▸ **Brief 1**: In the piece on Minnesota's northern forests, how much in state subsidies did Rep. Tom Bakk support for Huber?
▸ **Brief 2**: Write the next part of the piece on Minnesota's northern forests, starting after its final sentence.

++++ Extract

Paul Bunyan was already here. There were once 75 million acres of contiguous forest in the region; most of them have been cut to build railroads, the cities of St. Paul, Duluth and more. The northern forests created empires — from the Congdon to the Pillsbury, Weyerhaeuser and more — all those empires born from these forests. Those companies are the actual names of the fictional Paul Bunyan. In the least, Bunyan needs to do something epic to reverse his legacy.

There is no sustainable harvest in the north woods, only a lot of aspen monocultures being cultivated by the Minnesota Department of Natural Resources. But that’s not a forest and that’s what the DNR Wildlife concerns are about. The Leech Lake tribal government has been working for decades on forest restoration outlining “desired vegetative conditions” and facing all of these logging interests, as well as a Chippewa National Forest which was carved out of the reservation, all impacting Indigenous land knowledge and care.

The time of Paul Bunyan is over.

Walz’s bad gambles — hemp’s saving grace?

“Very few opportunities come along where someone is looking to build a new plant,” Rep. Tom Bakk said, as he went to bat for $28.5 million in state subsidies for Huber.

That may be because it’s a bad idea. But that didn’t stop them.

“You have a company coming into Minnesota looking at our environmental laws and telling everyone, telling Minnesota Power, telling the Legislature, we’ll come in as long as you get rid of this one law for us,” noted Evan Mulholland, senior staff attorney for the environmental policy group MCEA. “And that just doesn’t sit right with us.”

As the Glasgow Climate conference came to an end in November, there was a greater than ever call to keep forests intact and cut carbon emissions. The Walz administration talked about the new plans for cars, but neglected to mention the big tar sands pipeline, and the new plans to clearcut the north for an out of state corporation. This fall, Walz talked about the clean car initiative, his new council on climate change, and then proposed to give away the northern forests with $80 million in subsidies from the state.

This administration could do a lot better, in fact, they could change the future.

++++++++
++++ Provided material

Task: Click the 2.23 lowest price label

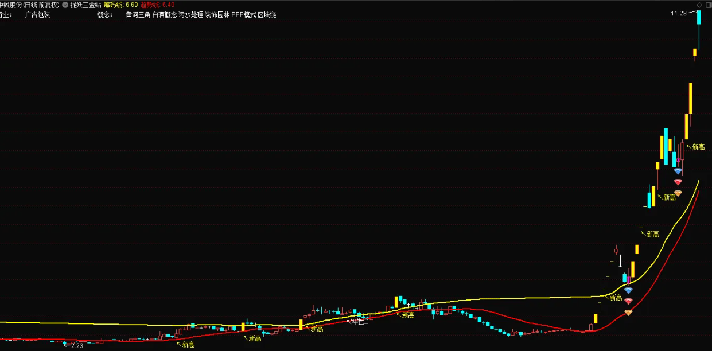Action: (x=77, y=345)
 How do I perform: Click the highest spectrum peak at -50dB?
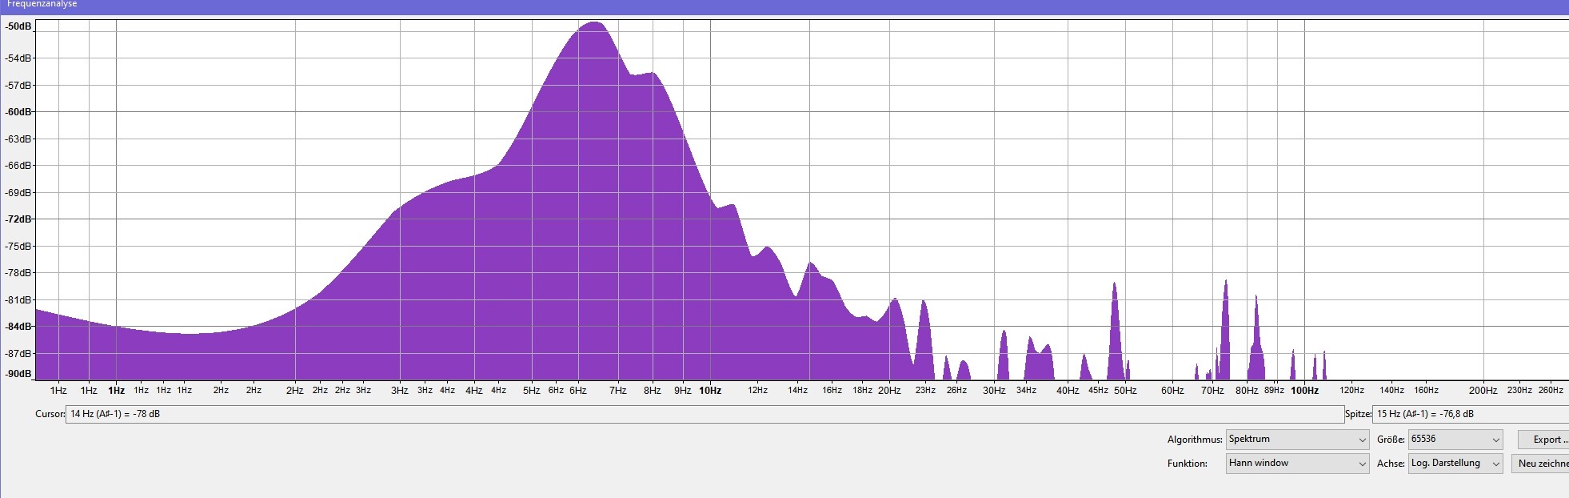click(594, 24)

++++++++

▸ **Answer 1**: $28.5 million.

▸ **Answer 2**:
Our Anishinaabe prophecies speak of this time and the choice of paths. It’s time for a real green path in Minnesota, not a scorched path. It’s time to grow back full forests, a wild rice economy and restore the north, not tear it further apart. That’s long-term sustainability. The Walz administration could learn from the Leech Lake Environmental program, and other tribes like Red Lake, about their world-class work to restore ecosystems and create green economies.

It may also be time for hemp wood — that’s all sorts of wood made from compressed hemp, stuck together with, well, soybeans. Can’t eat it, but you can make a lot out of it, including joists and something like OSB, made with hemp and soybeans. Besides that, hemp sequesters carbon faster than a forest, and has great adaptability. It takes about four months for hemp stalks to reach maturity, while it takes trees at least 20 years. Let’s take a break from the southern charm of Huber and look across the forests.

That’s where the wild things are and that’s where the bats live. And the Anishinaabe.

This is the only place we have, Huber can go find another forest.

Winona LaDuke is a Harvard-educated economist, environmental activist, author, hemp farmer, grandmother, and a two-time former Green Party vice presidential candidate with Ralph Nader. She is also the executive director of the nonprofit, Indigenous-led environmental justice organization, Honor the Earth. She is the author of seven books, including her latest book, “To Be a Water Protector: Rise of the Wiindigoo Slayers” (Fernwood Press/Columbia University), an expansive, provocative engagement with issues that have been central to her many years of activism, including seven years battling Line 3 — an Enbridge tar sands oil pipeline in northern Minnesota.